Work to complete
From the line containing "Given: Click the CTS status indicator" to the last line of the records below, repeat every line exactly and add nothing else.

Provided records
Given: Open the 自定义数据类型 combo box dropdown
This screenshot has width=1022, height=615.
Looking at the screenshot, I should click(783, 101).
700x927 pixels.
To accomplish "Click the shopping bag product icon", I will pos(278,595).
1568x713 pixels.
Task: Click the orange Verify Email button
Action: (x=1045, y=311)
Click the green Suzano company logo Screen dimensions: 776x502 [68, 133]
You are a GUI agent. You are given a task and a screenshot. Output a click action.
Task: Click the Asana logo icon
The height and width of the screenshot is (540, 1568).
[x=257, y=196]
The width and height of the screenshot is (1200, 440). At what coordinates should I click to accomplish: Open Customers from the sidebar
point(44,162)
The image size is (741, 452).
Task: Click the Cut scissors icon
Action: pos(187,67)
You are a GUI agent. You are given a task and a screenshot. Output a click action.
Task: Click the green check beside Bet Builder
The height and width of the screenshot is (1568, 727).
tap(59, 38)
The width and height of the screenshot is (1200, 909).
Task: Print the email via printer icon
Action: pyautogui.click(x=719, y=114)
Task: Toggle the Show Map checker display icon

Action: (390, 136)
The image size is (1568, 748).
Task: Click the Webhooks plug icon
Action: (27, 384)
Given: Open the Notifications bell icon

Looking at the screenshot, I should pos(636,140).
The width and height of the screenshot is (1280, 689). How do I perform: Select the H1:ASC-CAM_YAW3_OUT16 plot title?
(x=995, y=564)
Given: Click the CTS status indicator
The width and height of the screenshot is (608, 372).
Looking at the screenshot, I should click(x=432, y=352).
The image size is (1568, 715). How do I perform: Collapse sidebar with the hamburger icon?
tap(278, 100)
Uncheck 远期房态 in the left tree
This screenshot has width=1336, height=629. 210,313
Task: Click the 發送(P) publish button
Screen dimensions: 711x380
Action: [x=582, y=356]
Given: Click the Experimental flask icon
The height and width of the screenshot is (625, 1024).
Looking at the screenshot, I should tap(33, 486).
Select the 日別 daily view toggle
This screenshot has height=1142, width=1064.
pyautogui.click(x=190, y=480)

Solution for this task
Given: Click the CTS status indicator
The width and height of the screenshot is (608, 372).
Looking at the screenshot, I should click(x=432, y=352).
The image size is (1568, 715). How do I perform: Collapse sidebar with the hamburger icon?
tap(278, 100)
Uncheck 远期房态 in the left tree
This screenshot has width=1336, height=629. 210,313
Task: Click the 發送(P) publish button
Screen dimensions: 711x380
Action: [x=582, y=356]
Given: Click the Experimental flask icon
The height and width of the screenshot is (625, 1024).
Looking at the screenshot, I should tap(33, 486).
Select the 日別 daily view toggle
This screenshot has height=1142, width=1064.
pyautogui.click(x=190, y=480)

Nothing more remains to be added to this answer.